Образ праздничных зал, в которые должен был проникнуть мальчик, чтобы предстать перед Августом, потускнев, исчез.
— Хочешь остаться со мной…
— Да, навсегда.
Бесконечная, вечная ночь, в которой вершит свои хлопоты мать, баюкая дитя, обволакивая его неизменным, раскачивая колыбель из тьмы во тьму, о сладостная неизменность этого Навсегда.
— Кого ты ищешь?
— Тебя.
Он заблуждается, этот мальчик. Того, что ищем, мы не обрящем, и не надо пытаться, чтобы ненаходимое не смеялось над нами.
— Нет, маленький мой вожатый, ты меня вел, но не искал.

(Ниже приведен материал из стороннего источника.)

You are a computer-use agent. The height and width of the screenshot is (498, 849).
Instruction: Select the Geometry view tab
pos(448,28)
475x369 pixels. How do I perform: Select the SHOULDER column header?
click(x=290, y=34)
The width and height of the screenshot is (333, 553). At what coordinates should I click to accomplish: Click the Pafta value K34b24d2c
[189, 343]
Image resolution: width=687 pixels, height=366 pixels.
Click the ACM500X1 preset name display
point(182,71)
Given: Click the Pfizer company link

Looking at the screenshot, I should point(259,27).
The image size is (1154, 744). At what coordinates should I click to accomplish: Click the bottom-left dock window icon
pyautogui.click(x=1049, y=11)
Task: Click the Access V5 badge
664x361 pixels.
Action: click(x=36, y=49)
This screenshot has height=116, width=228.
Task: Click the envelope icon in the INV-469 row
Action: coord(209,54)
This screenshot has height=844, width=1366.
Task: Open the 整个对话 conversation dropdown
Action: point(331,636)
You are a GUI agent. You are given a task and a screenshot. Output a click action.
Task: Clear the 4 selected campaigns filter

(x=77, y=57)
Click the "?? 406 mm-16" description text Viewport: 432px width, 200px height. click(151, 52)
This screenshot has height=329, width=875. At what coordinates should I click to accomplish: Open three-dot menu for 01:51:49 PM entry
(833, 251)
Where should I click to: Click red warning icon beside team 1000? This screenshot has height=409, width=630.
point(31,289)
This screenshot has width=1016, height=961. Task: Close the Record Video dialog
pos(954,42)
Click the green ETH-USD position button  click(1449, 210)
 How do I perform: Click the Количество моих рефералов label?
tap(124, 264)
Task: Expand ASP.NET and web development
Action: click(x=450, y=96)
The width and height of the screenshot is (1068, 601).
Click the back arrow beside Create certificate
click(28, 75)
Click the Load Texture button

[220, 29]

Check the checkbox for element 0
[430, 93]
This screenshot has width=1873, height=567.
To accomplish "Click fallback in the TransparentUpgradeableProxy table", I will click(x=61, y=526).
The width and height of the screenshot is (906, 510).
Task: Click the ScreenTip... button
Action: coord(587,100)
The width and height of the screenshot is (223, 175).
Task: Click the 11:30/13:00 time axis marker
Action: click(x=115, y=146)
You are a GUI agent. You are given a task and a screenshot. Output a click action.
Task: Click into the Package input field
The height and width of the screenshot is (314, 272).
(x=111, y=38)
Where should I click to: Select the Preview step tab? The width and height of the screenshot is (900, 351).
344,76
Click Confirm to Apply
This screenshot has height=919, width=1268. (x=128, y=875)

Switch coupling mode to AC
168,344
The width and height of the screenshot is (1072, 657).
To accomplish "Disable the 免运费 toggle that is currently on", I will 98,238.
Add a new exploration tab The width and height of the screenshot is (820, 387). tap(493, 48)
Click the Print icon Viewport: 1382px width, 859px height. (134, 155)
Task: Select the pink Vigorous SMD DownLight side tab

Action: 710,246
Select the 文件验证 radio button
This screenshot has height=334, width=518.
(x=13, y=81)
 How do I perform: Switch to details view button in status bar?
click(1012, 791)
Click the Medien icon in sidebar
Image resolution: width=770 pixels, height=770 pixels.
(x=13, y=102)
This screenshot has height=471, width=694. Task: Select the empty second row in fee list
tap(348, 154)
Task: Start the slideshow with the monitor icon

— Твой путь — это и мой путь.
— Откуда ты идешь?
— Ты сел на корабль в Эпире.
— И ты со мной?
Улыбка подтвердила ответ.
— Из Эпира, стало быть, из Греции… но говоришь ты как житель Мантуи.
И опять улыбнулся мальчик.
— Это и твой язык.
— Язык твоей матери.
— Язык этот стал в твоих устах песнопением.
Песнопение… Музыка сфер, поющих о себе самих, по ту сторону человеческого.
— Так это ты пел на корабле?
— Я слушал.
О пронзающая ночь материнская песнь ночи, некогда отзвучавшая, как не хватало, как хотелось искать тебя, стоило забрезжить дню.
— Мне было столько лет, сколько теперь тебе, пожалуй, даже несколько меньше, когда я начал писать стихи, ужасно путаные… да, так и было, я должен был найти себя… Тогда только что умерла моя мать, остался лишь звук ее голоса… итак, кого же ты ищешь?
— Мне не нужно никого искать, раз ты это делал.